Dr. Ali Kasraeian: 11:51

We're now, you know, we hope to move and make those kind of diseases, those parts of this disease that used to be uniformly fatal.

Dr. Ali Kasraeian: 11:58

We're approaching where we were having 30 to 60 percent radiographic response rate, where things that used to be on imaging are no longer there. Outcomes are better, medicines are better tolerated and so the hope for people with the more advanced prostate cancer is becoming much, much, much, much better.

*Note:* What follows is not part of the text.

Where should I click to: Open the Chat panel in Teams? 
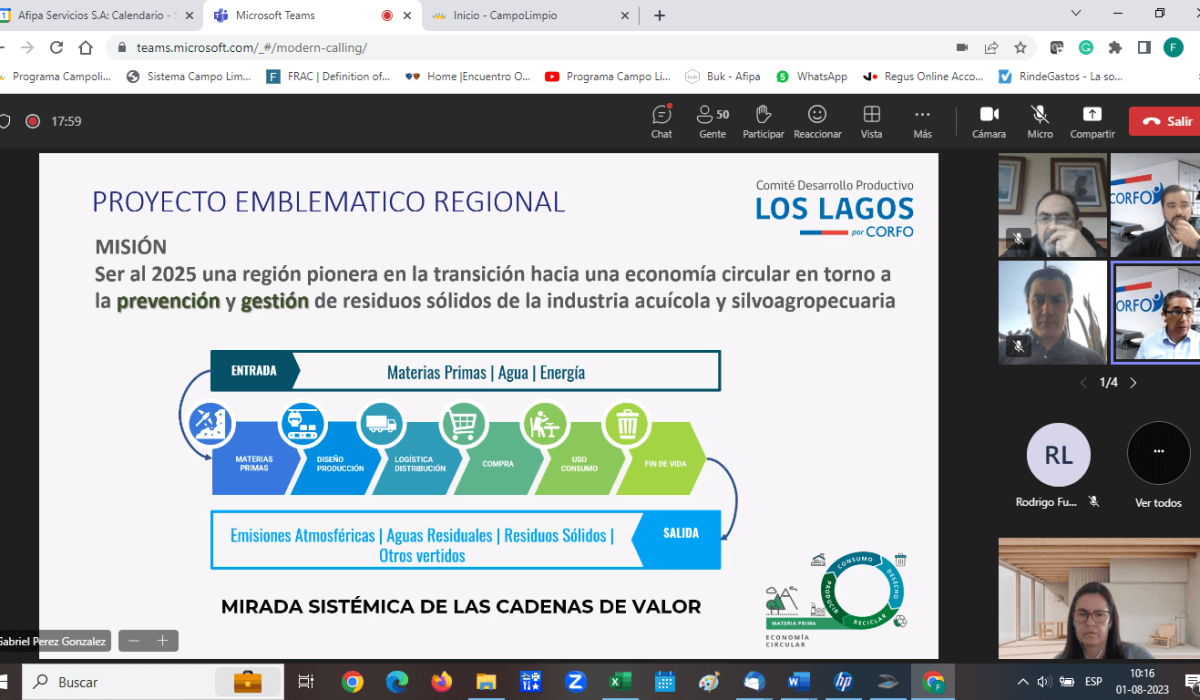661,121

And you know, organ-confined prostate cancer approaches 100% five-year survival, 98% 10-year survival, and so the idea with prostate cancer is don't be afraid of getting screened, because the implication of what the therapy associated with that diagnosis would mean, because we on this side of that diagnosis are very keenly aware of those fears and we're pushing the envelope of trying to do more precise diagnosis. We're trying to do more precise therapies so that we can be impactfully aware of the quality of life impact of this disease and the science is trying to catch up and be aware of that alongside you as your partner, in terms of the right treatment for the gentleman at the right time so that we can achieve both in a personalized way.

Dr. Michael Koren: 13:12

So it sounds like there's been tremendous progress across the whole spectrum of diagnosis, particularly early diagnosis, identifying risk, identifying intermediate cases, identifying the people that really need to be treated, and then doing as well as possible, even at advanced stages.

Dr. Michael Koren: 13:30

So it's pretty fascinating

Dr. Ali Kasraeian: 13:31

yeah amazing study, new England Journal of Medicine.

Dr. Ali Kasraeian: 13:34

In Europe they do studies like this randomized trial, active observation, surgery, radiation therapy 10-year, 15-year data 97, 98% of men alive and then 15 years, similar, identical, high, 90, I think it was 97, 98% of 10 years, 96, 97% of 15 years. However, in the observation arm more people needed surgery and radiation somewhere along the line and a slight amount of people needed a hormone blockade because of metastatic disease, but it didn't cause them to pass away. Opens up the discussion of the power of active surveillance appropriately and it opens up the discussion of focal therapy appropriately when you find the right disease in the properly selected patient. So what that tells people is people may not die of prostate cancer if you catch it at the right time and you find the right treatment again for the right gentleman at the right time. That starts with screening at the right time.

Dr. Michael Koren: 14:30

Ali, that was an amazing discussion. Thank you for being part of MedEvidence!.

Dr. Ali Kasraeian: 14:34

I appreciate it, and anytime we can have better and smarter conversations, you're the best person to have these conversations with.